Trotzdem ist die Frage so brennend, daß von der Gewerkschaft Gartenbau, Land- und Forstwirtschaft unbedingt eine Arbeitslosenversicherung für diesen Kreis gefordert wird. Versicherungsfreiheit wird nur noch anerkannt für den Kreis, den ich eben schon näher schilderte, der also überwiegend seine Existenz selbst sichert und nur zu einem geringen Teil als Arbeitnehmer bei anderen tätig ist. Es ist selbstverständlich, daß auch die Landwirtschaft wie all die anderen Unternehmer für die soziale Sicherheit der in der Landwirtschaft tätigen Menschen zu sorgen hat, und es ist auch kein Grund einzusehen, auf diesem Wege eine indirekte Subventionierung der Landwirtschaft vorzunehmen. Es ist also ein echtes Schutzbedürfnis für die in der Landwirtschaft Beschäftigten vorhanden und kein Grund mehr für eine Sonderstellung. Das ist zum Art. 1 zu sagen.

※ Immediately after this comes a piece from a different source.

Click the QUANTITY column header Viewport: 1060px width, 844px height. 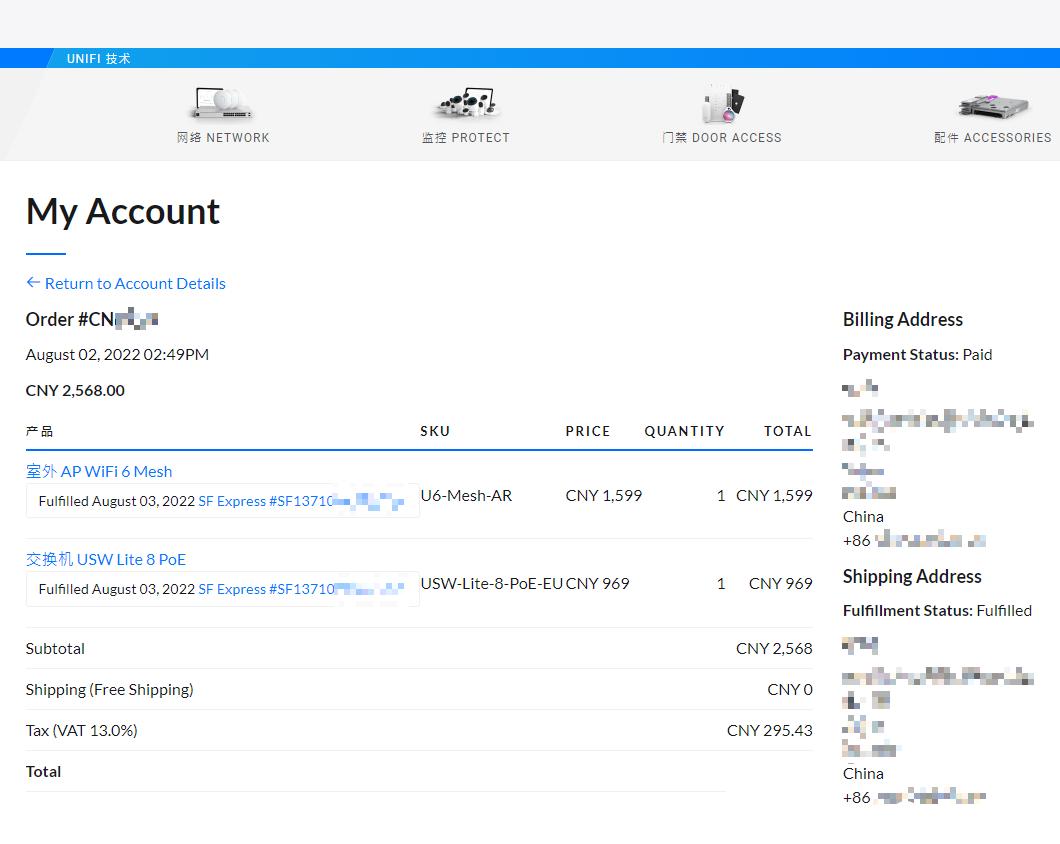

Der § 70, der hier aufgeführt ist, sagt in seinem zweiten Absatz, daß der Bundesarbeitsminister im Benehmen mit den Spitzenorganisationen der Gewerkschaften und der Arbeitgebervereinigungen durch Ausführungsvorschriften bestimmen kann, daß die Befreiung nach Abs. 1 nur bei einer bestimmten Mindestgröße des Betriebs und bei einem bestimmten Mindestertrag eintritt.
Der § 71 Abs. 2 soll nach unserem Vorschlag aufgehoben werden. Dieser Abs. 2 enthält Vorschriften über die Versicherungspflicht solcher Kräfte, die vorübergehend und nicht berufsmäßig
({1})
in der Landwirtschaft eingesetzt sind, d. h. also Kräfte, die in der Erntezeit stoßweise mit eingesetzt werden, z. B. Studenten bei der Erntehilfe, bei Einsätzen in Katastrophenfällen usw. Es ist eigentlich kaum verständlich, daß gerade für diesen Kreis ein Versicherungszwang bestanden hat. Wir beantragen also für diesen Kreis die Aufhebung der Versicherungspflicht.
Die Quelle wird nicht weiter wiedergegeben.